TASK OBJECTIVE
Reproduce everything from the start of the records down to the line containing "Action: [93, 40]", changing every "Instruction" to "Command" and leaving the rest unchanged.
++++ RAW DATA
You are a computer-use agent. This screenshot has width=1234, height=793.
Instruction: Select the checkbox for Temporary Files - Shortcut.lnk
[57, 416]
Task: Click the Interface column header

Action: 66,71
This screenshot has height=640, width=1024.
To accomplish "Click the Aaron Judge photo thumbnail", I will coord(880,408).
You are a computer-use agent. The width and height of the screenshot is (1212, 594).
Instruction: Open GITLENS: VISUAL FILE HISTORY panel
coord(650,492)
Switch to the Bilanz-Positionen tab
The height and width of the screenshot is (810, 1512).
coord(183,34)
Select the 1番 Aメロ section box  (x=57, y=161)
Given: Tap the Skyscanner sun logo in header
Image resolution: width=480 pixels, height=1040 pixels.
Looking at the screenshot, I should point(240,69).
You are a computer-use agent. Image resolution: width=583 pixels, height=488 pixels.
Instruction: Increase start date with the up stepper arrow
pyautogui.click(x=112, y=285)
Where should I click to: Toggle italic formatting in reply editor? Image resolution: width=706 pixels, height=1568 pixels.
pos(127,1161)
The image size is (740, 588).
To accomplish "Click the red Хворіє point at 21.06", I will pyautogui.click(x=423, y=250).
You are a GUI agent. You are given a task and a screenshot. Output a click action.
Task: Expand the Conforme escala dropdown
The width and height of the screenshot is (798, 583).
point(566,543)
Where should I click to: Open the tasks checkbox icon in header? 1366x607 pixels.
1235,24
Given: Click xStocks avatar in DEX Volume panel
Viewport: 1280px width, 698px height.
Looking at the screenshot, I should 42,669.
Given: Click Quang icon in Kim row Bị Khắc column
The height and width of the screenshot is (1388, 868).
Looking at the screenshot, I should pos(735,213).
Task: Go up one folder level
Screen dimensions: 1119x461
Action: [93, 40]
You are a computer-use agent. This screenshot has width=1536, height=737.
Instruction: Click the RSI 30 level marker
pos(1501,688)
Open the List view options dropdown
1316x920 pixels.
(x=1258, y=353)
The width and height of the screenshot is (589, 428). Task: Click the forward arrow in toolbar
++++++++
ANSWER FOR THE TASK
You are a computer-use agent. This screenshot has width=1234, height=793.
Command: Select the checkbox for Temporary Files - Shortcut.lnk
[57, 416]
Task: Click the Interface column header

Action: 66,71
This screenshot has height=640, width=1024.
To accomplish "Click the Aaron Judge photo thumbnail", I will coord(880,408).
You are a computer-use agent. The width and height of the screenshot is (1212, 594).
Command: Open GITLENS: VISUAL FILE HISTORY panel
coord(650,492)
Switch to the Bilanz-Positionen tab
The height and width of the screenshot is (810, 1512).
coord(183,34)
Select the 1番 Aメロ section box  (x=57, y=161)
Given: Tap the Skyscanner sun logo in header
Image resolution: width=480 pixels, height=1040 pixels.
Looking at the screenshot, I should point(240,69).
You are a computer-use agent. Image resolution: width=583 pixels, height=488 pixels.
Command: Increase start date with the up stepper arrow
pyautogui.click(x=112, y=285)
Where should I click to: Toggle italic formatting in reply editor? Image resolution: width=706 pixels, height=1568 pixels.
pos(127,1161)
The image size is (740, 588).
To accomplish "Click the red Хворіє point at 21.06", I will pyautogui.click(x=423, y=250).
You are a GUI agent. You are given a task and a screenshot. Output a click action.
Task: Expand the Conforme escala dropdown
The width and height of the screenshot is (798, 583).
point(566,543)
Where should I click to: Open the tasks checkbox icon in header? 1366x607 pixels.
1235,24
Given: Click xStocks avatar in DEX Volume panel
Viewport: 1280px width, 698px height.
Looking at the screenshot, I should 42,669.
Given: Click Quang icon in Kim row Bị Khắc column
The height and width of the screenshot is (1388, 868).
Looking at the screenshot, I should pos(735,213).
Task: Go up one folder level
Screen dimensions: 1119x461
Action: [93, 40]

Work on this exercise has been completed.